W3C home > Mailing lists > Public > public-lod@w3.org > April 2011

Re: 15 Ways to Think About Data Quality (Just for a Start)

From: Kingsley Idehen <kidehen@openlinksw.com>
Date: Tue, 12 Apr 2011 15:37:10 -0400
Message-ID: <4DA4A9E6.7090306@openlinksw.com>
To: glenn mcdonald <glenn@furia.com>
CC: "public-lod@w3.org" <public-lod@w3.org>
On 4/12/11 3:02 PM, glenn mcdonald wrote:
>>     So yes, I think you should feel a little embarrassed about
>>     broadcasting links to a demo in which the very first piece of
>>     data one sees is obviously wrong.
>     To you the first piece of that is an owl:sameAs assertion. That's
>     100% fine for you, but that isn't true for everyone else. It just
>     isn't.
> Why, is the page dynamically reconfigured for other people?

As per my latest post. It's just a point of view. You are now talking 
about UI aesthetics rather than data quality. The presentation layer is 
just that, a presentation layer. The Data layer is just that, a Data Layer.

> I'm not saying "first" in some mushy philosophical sense, I'm talking 
> about the first attribute that appears in the structured-data section 
> of the page, right under the headings "Attributes" and "Values".
Because out of 21 Billion+ records why should the page order by 
perceived quality of assertion in an owl:sameAs relation? Why? Because 
it might bug you? Is there an inherent semantic in Links that infers:

1. Thou must click
2. Thou must click and infer
3. Thous must infer?

Moreover, the issue with OpenCyc links to and from DBpedia (not 
performed by me or anyone at OpenLink Software)  is something that is 
going to be resolved when OpenCyc release a new linkset.

There's absolutely nothing wrong with a page that immediately brings to 
attention misuse or dangerous use of owl:sameAs. You (as a cognitively 
endowed being) see the page on one context, that fine. But others will 
also look at the same page and see things differently. This is the very 
basis of cognition. We are wired to see things differently. IMHO a 
clever feature inherited from our universe. Imagine if we could only 
observe the same limited dimensions of an observation subject?

The presentation is the page != a position about how I feel about data 
quality. It's is just a presentation of data that's loosely coupled to 
its data sources. You can even take the source code of the page and 
tweak it for your specific needs if you like. That's what this is 
supposed to be about.

I could start to understand your view point if my presentation, data 
sources etc.. where imposed on you etc.

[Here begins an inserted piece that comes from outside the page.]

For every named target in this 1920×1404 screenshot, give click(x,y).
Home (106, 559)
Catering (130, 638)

That simply isn't the case, and 
that's 100% antithetical to the concept of Linked Data that I am 
particularly excited about i.e., the loose coupling knowledge, 
information, and data that inherently facilitates free remixing and 
sharing of: data sources, queries, and presentation pages.

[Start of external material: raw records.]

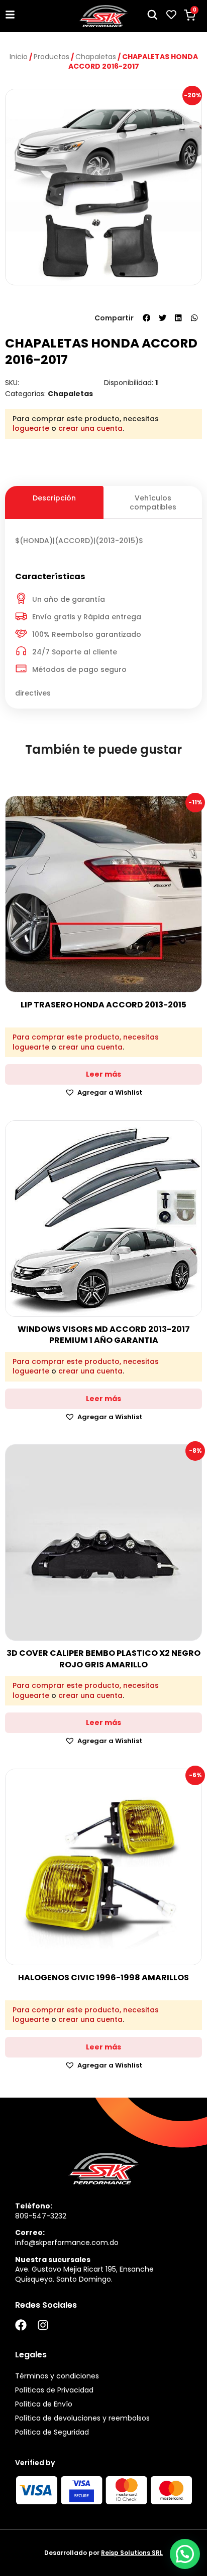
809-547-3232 (40, 2216)
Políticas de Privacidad (54, 2390)
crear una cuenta (90, 428)
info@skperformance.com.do (67, 2243)
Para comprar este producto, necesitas (86, 1037)
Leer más (103, 1074)
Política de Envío (43, 2404)
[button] (147, 318)
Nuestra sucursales (52, 2260)
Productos (51, 57)
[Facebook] (21, 2325)
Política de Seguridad (52, 2432)
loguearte (31, 428)
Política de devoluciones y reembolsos (82, 2418)
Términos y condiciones (57, 2376)
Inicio (19, 57)
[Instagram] (43, 2325)
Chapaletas (95, 57)
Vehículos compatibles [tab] (153, 502)
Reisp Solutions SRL (132, 2552)
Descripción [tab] (54, 498)
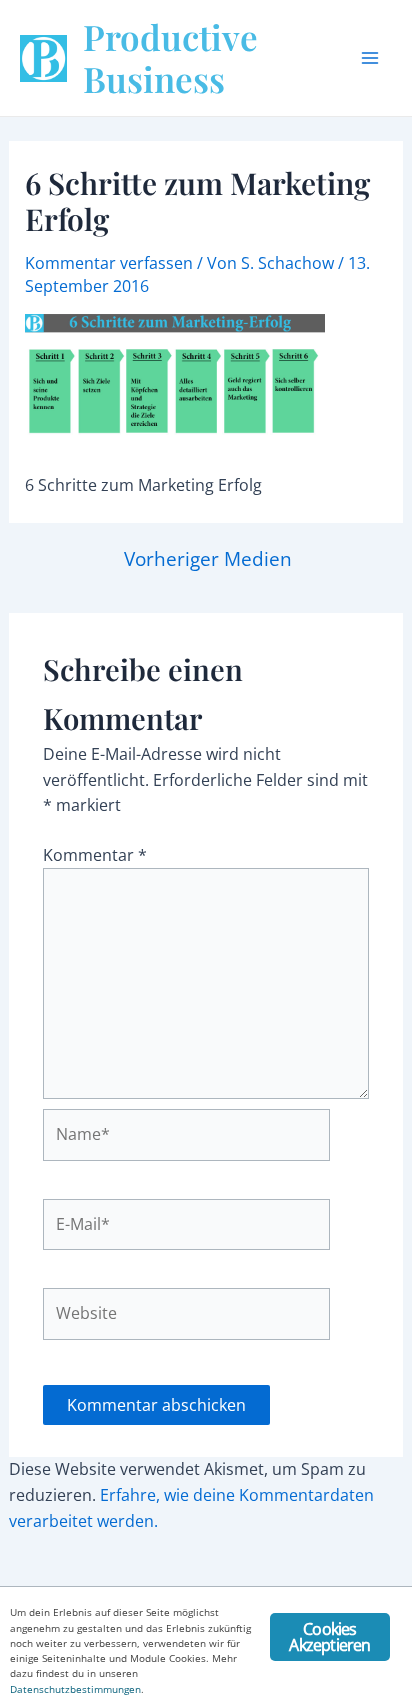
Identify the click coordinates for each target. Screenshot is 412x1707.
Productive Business (170, 57)
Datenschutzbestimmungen (75, 1689)
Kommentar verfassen (109, 263)
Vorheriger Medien (208, 558)
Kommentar (95, 855)
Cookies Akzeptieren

>>     You've got billions of entities in dbpedia, and the technology
>>     doesn't care which one you pick, so surely you could pick one
>>     where the errors aren't as prominent.
>     No, DBpedia doesn't have a billions of entities, that just one
>     dataset.
> What? Whatever: you've got plenty of other entities, so surely you 
> could pick one where the errors aren't as prominent. Here, for 
> example, is the next one I tried:
> http://lod.openlinksw.com/describe/?uri=http%3A%2F%2Fdbpedia.org%2Fresource%2FTori_Amos

Again, I pick examples like 'Micheal Jackson' because like 'New York', 
'Paris' etc., my focal point is/was: use of entity type and other 
attributes as mechanism for disambiguating my quests for information 
about a specific entity, at massive scales. The aforementioned entity 
examples ultimately accentuate the challenge at hand.

I won't drop triples in the OpenCyc Named Graph simply because of a few 
questionable relations potentially upsetting a few observers. I am more 
interested in real demos, and that means bad or questionable data warts 
are part of the package. Exercises like this have triggered many a 
dataset fix in LOD land. You'd be quite surprised (bearing in mind your 
perception of my data quality values) chow many dataset producers I've 
worked with re. data fixes across the ABox and TBox realms.

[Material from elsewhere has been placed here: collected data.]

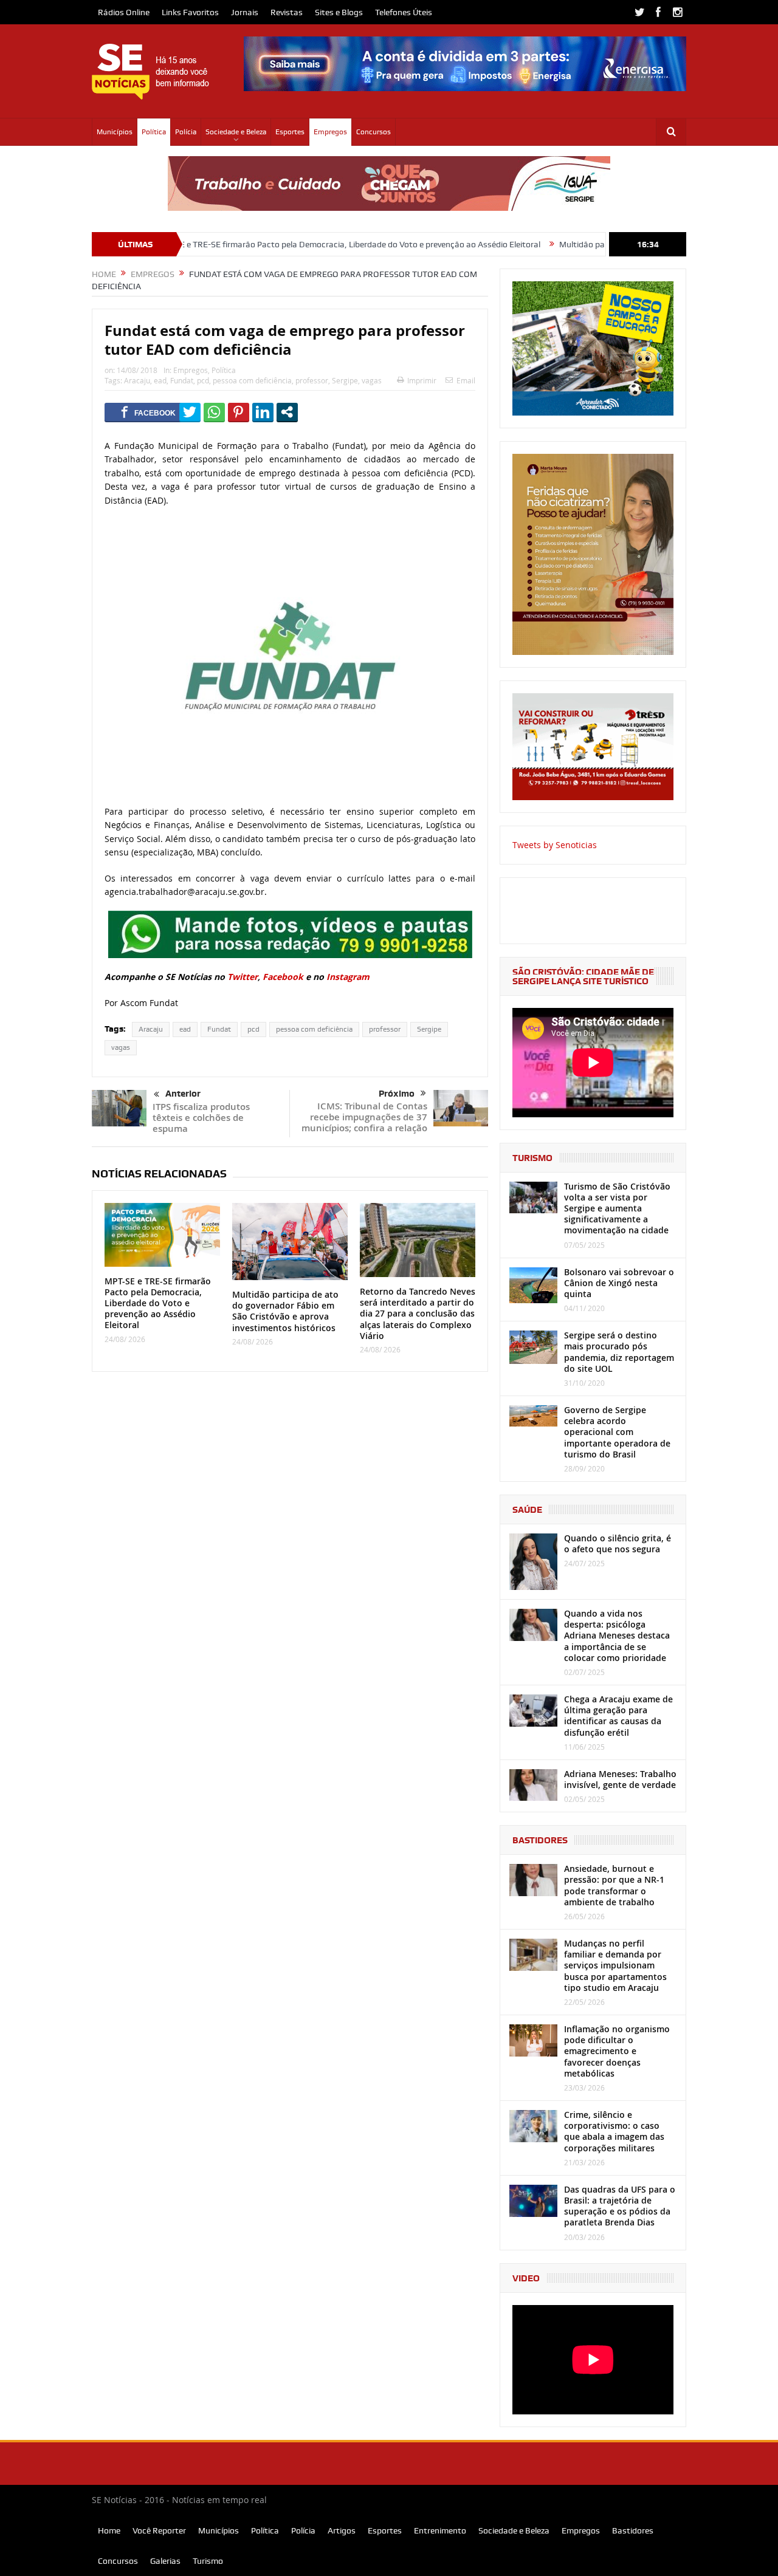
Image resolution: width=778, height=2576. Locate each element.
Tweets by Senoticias (554, 845)
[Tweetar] (190, 412)
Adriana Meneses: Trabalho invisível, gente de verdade (620, 1779)
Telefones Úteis (403, 12)
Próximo (397, 1093)
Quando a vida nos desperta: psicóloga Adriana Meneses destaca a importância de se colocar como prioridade (617, 1635)
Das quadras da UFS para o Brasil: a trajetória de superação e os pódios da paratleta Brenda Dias (619, 2206)
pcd (203, 380)
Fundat (181, 380)
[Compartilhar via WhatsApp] (214, 412)
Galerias (165, 2561)
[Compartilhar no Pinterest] (238, 412)
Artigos (342, 2530)
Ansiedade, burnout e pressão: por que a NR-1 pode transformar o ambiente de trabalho (614, 1885)
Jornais (244, 12)
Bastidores (632, 2530)
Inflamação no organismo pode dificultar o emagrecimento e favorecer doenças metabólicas (617, 2051)
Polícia (185, 132)
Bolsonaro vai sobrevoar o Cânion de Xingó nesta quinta (619, 1283)
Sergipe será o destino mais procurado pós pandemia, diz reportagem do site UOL (619, 1351)
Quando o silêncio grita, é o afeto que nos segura (617, 1543)
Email (465, 380)
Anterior (183, 1093)
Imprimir (421, 380)
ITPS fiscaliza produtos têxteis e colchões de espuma (201, 1117)
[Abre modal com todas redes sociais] (287, 412)
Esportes (290, 132)
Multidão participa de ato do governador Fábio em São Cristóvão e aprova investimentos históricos (285, 1311)
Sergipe (345, 380)
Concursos (373, 132)
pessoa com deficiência (252, 380)
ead (160, 380)
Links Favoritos (190, 12)
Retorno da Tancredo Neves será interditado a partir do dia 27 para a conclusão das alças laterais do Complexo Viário (417, 1313)
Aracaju (137, 380)
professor (311, 380)
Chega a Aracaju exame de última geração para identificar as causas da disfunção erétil (618, 1715)
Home (109, 2530)
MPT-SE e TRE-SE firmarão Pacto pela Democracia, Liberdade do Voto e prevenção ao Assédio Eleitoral (276, 244)
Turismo (208, 2561)
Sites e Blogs (339, 12)
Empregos (330, 132)
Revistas (286, 12)
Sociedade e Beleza (235, 132)
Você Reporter (159, 2530)
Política (154, 132)
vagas (372, 380)
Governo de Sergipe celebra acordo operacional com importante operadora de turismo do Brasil (617, 1432)
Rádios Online (124, 12)
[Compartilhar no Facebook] (148, 412)
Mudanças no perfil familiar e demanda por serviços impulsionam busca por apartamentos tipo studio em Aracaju (615, 1965)
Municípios (115, 132)
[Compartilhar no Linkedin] (263, 412)
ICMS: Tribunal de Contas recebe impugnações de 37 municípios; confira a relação (364, 1117)
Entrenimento (440, 2530)
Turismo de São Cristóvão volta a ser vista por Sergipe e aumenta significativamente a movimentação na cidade (617, 1208)
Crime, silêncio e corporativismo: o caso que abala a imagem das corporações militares (614, 2131)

> There are some dubious bits to this, too (she only "composed" one 
> song?** a person is "subsequent work" of a song?***), but at least 
> this is a page about a person that appears to be about a single 
> person. Same technology, better "demo".

No, your demo of the same technology. That's a better characterization. 
Again, the inherent tone of your commentary continues to echo a 
contentious problem: you can always speak for yourself, just done speak 
for me. We are individuals (in a ! owl:sameAs relation).

>     In due course you will understand my point.
> Understood your points the first hundred times you stated them. Any 
> time you'd like to take a turn understanding mine, feel free.

Open the door first i.e., stop telling me about myself.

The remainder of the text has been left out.